Helping out your competition

busy restaurantSparked by a comment on twitter recently by Justin Levy, co-owner of a restaurant and social media proponent.

I own a restaurant and we’re doing great due to SM. But I see a lot of restaurants closing which sucks to see happen

he was replying to this question by Dave Ferrick:

Last few local restaurants I visited in the past 3 months said they’re closing down despite excellent service. SM Gurus where are you?!

The sad truth of a weak economy is that discretionary spending is one of the first things to get cut – we go out a little less and we spend less when we do. Restaurants are one of the first businesses to feel the pinch, certainly the more up-scale and generally ‘better’ ones. Conversely, McDonald’s and KFC are doing bumper business.

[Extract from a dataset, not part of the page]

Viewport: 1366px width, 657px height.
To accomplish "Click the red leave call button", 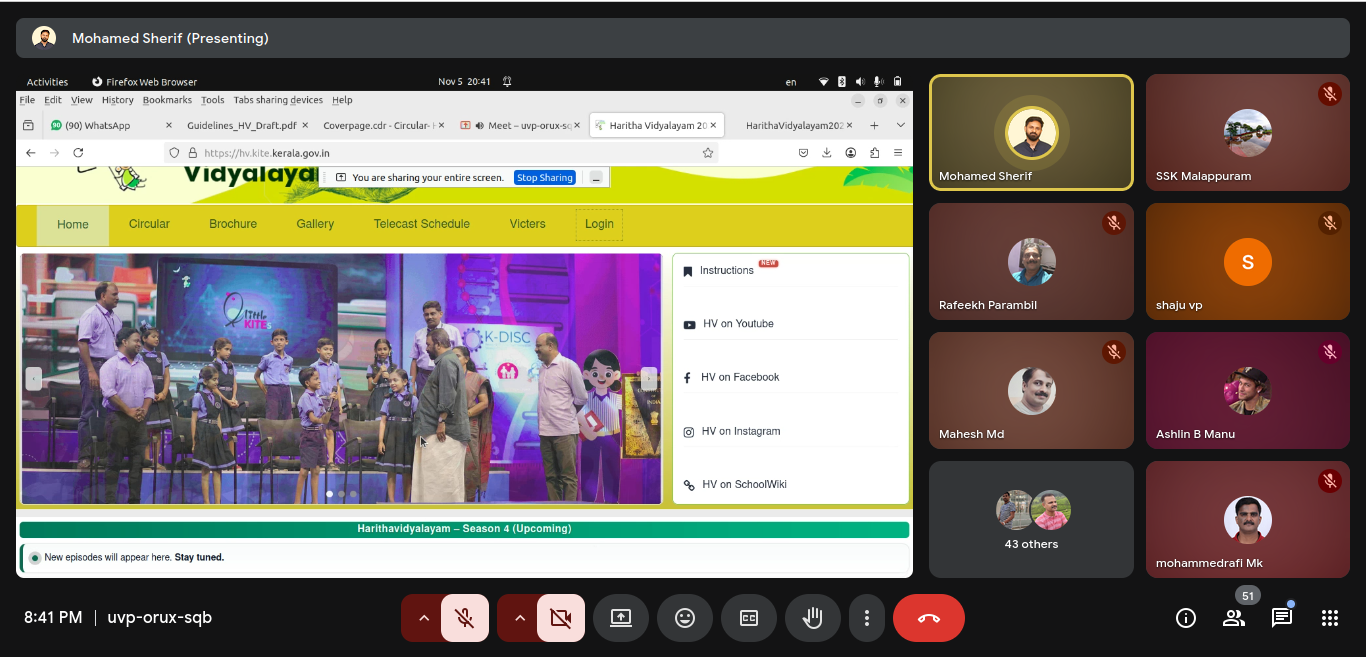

If you’re a restauranteur and you’re weathering the storm ok, consider who else you could help. Let’s face it, people won’t eat out at your place every time they eat out. You probably eat at other restaurants yourself, to check out the other guys, or maybe just for a change. If you’re a tex-mex joint, why not work with your favourite local sushi place? It’s possible for restaurants to succeed by working together – you’re not competing in the traditional sense that McDonald’s and Wendy’s and Burger King do. If most of the restaurants in your neighbourhood go out of business that’s not going to help you in the end – people will go to other neighbourhoods to eat because there’s not enough choice where you are.

Where I live there’s a loose chain of restaurants under the Ambiente banner. They have their own identities, unified by a core brand. Why is it a loose chain? Check out their site – there’s no more than two restaurants of any single concept – Brazilian, Cafe Savoy, Pasta Fresca, Pasta Caffe and Living Restaurant (think TGI Fridays’ menu but with more class). Each restaurant is a franchise, odd – when you consider what they’re really franchising is an umbrella brand rather than an operating manual driven system like McDonald’s. But it’s more than that – there’s co-marketing/cross pollination going on, on a variety of levels: gift certificates valid in all the restaurants, postcards for the other restaurants in the reception areas, city centre maps showing all the locations, advertising for the other restaurants in the rest rooms. They also have supply-side deals that bring them cost savings and consistency.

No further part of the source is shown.